Is it possible to deny changing a file's contents even when booting from a LiveCD?
 

Hi,

I am using /etc/security/time.conf to deny a certain user access based on the time of day. This user, however, has knowledge enough to boot the system using a LiveCD, mounting the partition where time.conf resides, and changing it to allow him to login. I a8.m aware that this is a strange circumstance, but it's actually for real. Is there any way to deny changing a file even if the partition is mounted from another distribution (e.g. a LiveCD).

Thanks.

I am using Ubuntu 8.04.

Hi, if the person isn't enough computer savvy to modify file permissions, you might try to remove the "write" permission from the file alltogether. Another option would be filesystem encryption, but I have no experience with it. From what I understand, you can encrypt just one file,one directory, or the whole partition.

serafean

Disable booting from CD in the BIOS, and password-protect the BIOS?

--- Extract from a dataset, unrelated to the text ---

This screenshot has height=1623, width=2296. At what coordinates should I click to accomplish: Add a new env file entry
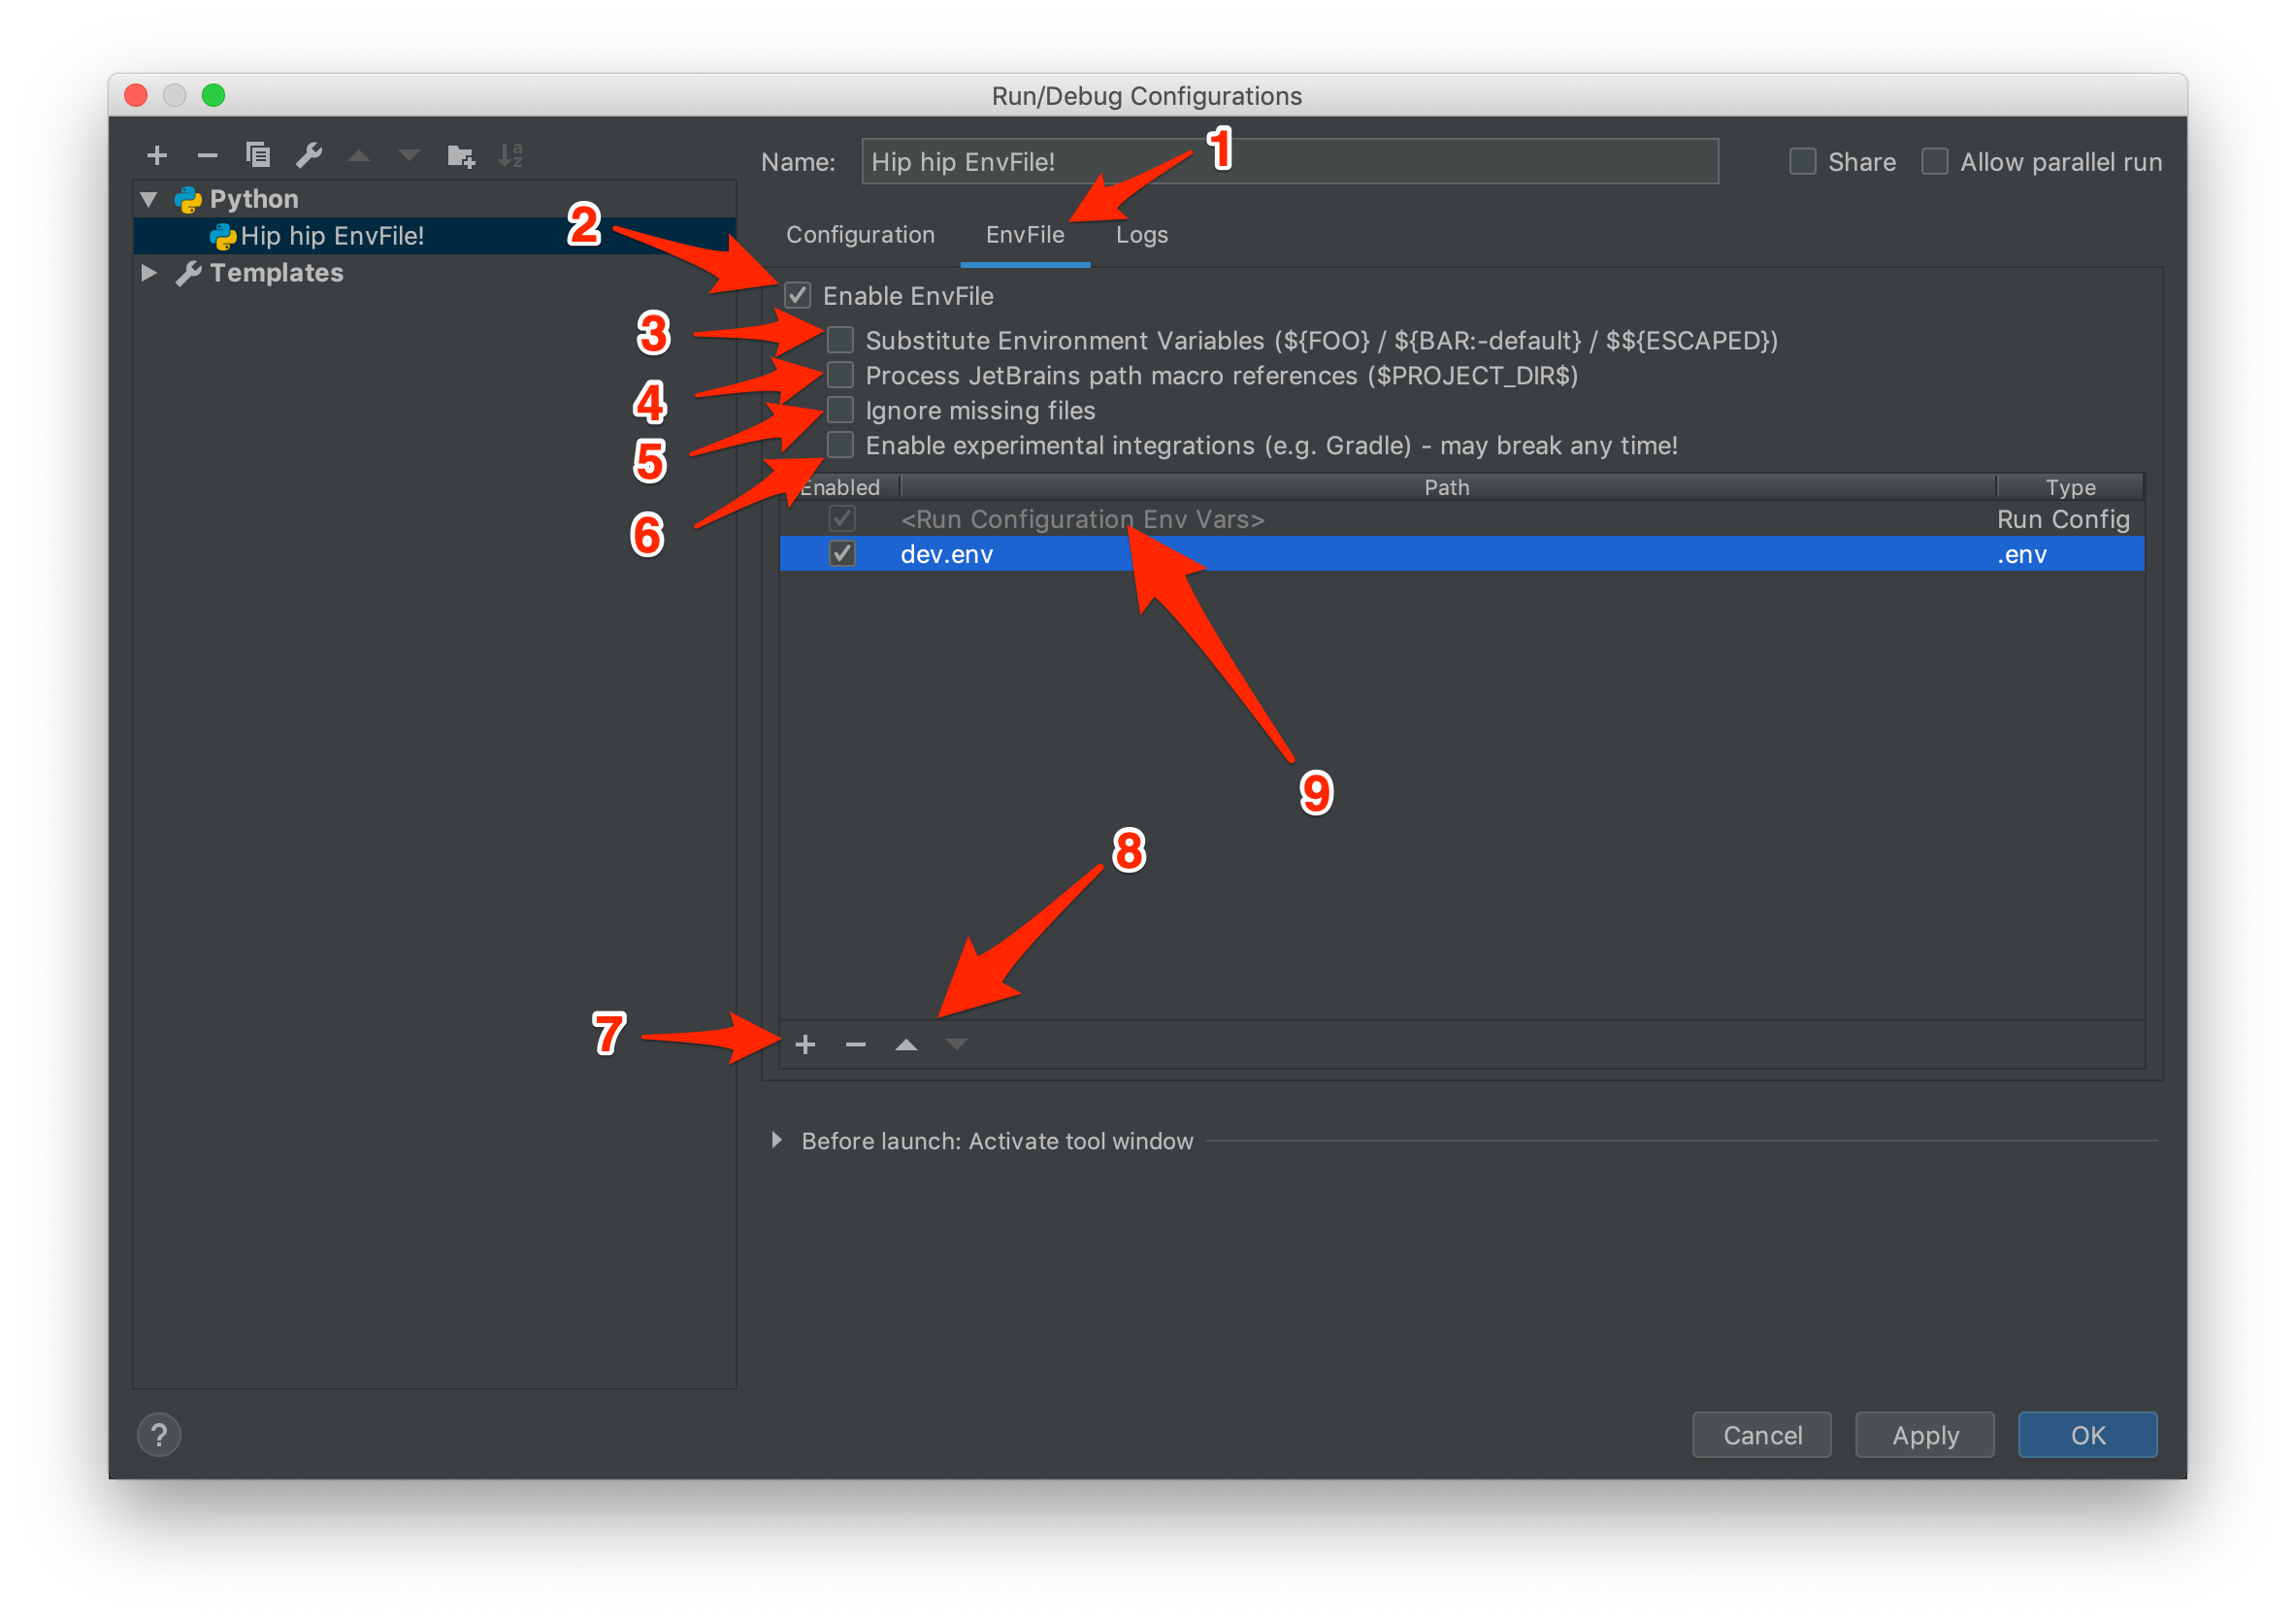(x=805, y=1045)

No, there isn't. Once you've got to that point, the game is over.

I'm going to suggest the BIOS password as well for this one.

Remove the cdrom and usb from the boot order, as well as network...leaving only the hard drive as a boot point.

Then password protect the BIOS and they should not be able to boot outside the loaded operating system.

You can change the file attributes so that no one can write data on the file time.conf. Hope this may help.

Huh? That doesn't make any sense.

File attributes mean nothing to someone using a live CD to access a drive.